[Problem to work on] Starting at the row line that contains "844x584 pixels. At" and ending with the last line of the rows below, rewrite those lines with their requests, multiplying every click coordinate in the answers by 0.9 and rounding to whole numbers with halves rounded up. Leave out the pictures.

Target position rows
..............................

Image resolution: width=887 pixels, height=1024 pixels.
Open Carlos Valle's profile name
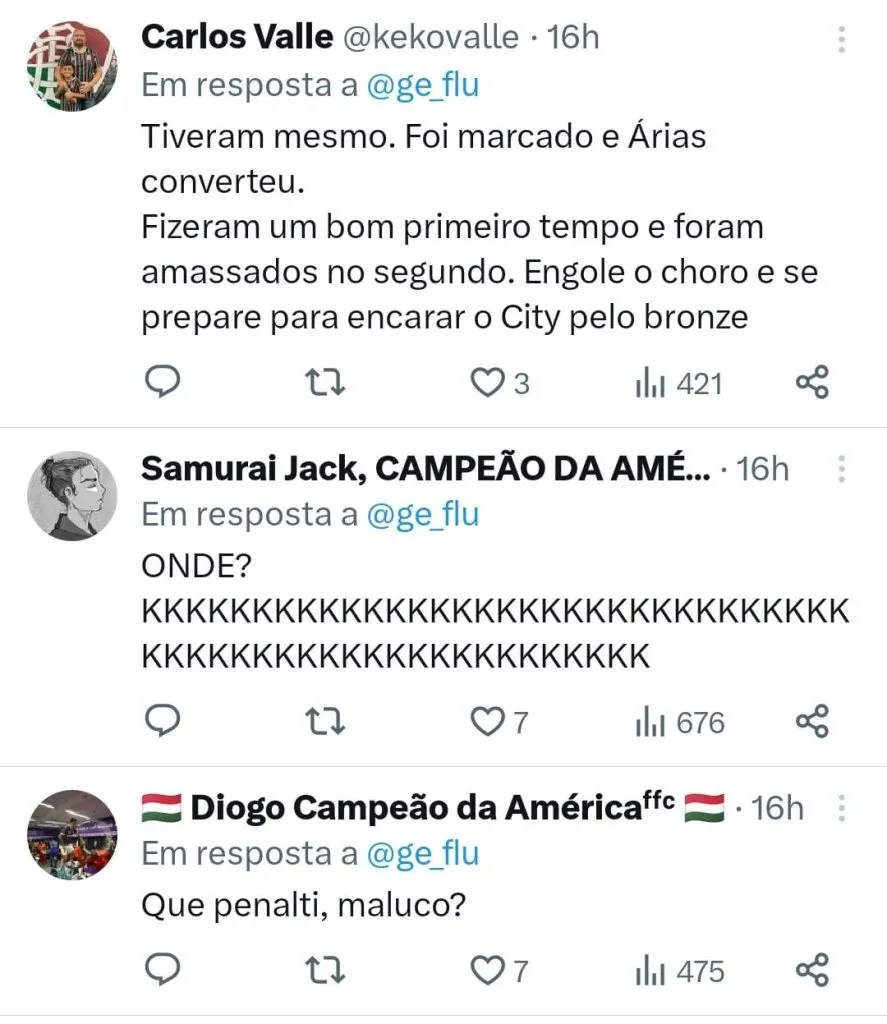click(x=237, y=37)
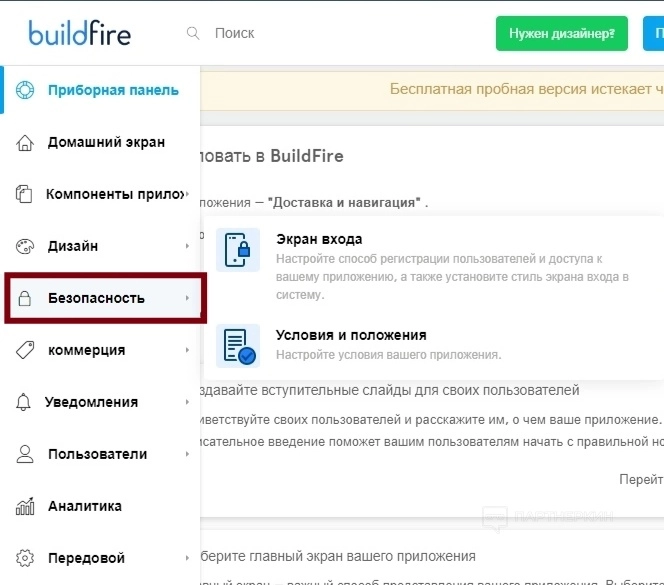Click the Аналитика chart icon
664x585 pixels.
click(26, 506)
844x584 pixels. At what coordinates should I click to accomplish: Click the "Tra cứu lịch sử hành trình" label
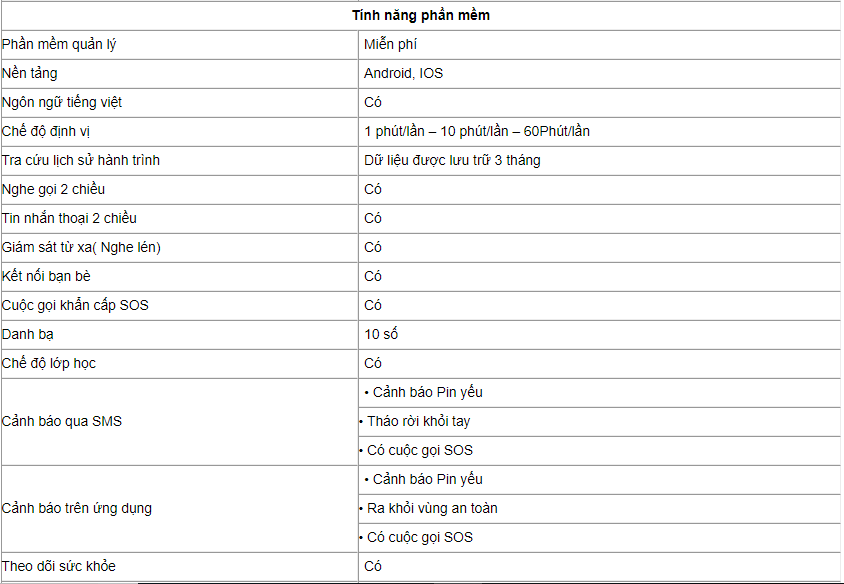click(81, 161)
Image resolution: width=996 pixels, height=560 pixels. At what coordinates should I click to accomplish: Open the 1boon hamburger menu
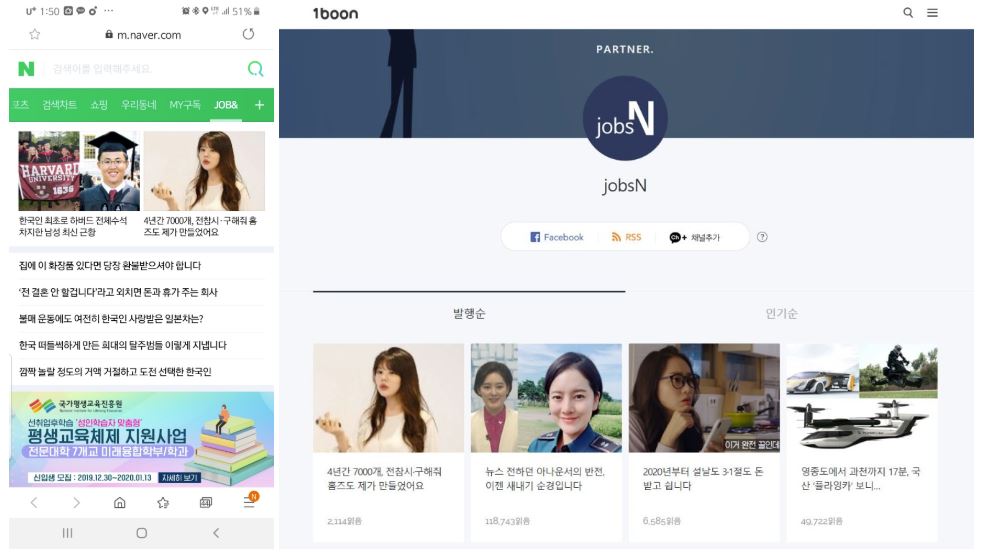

..............................

[Reply]
844x584 pixels. At what coordinates should I click to accomplish: Click the "Tra cứu lịch sử hành trình" label
click(73, 145)
Image resolution: width=996 pixels, height=560 pixels. At what coordinates should I click to accomplish: Open the 1boon hamburger menu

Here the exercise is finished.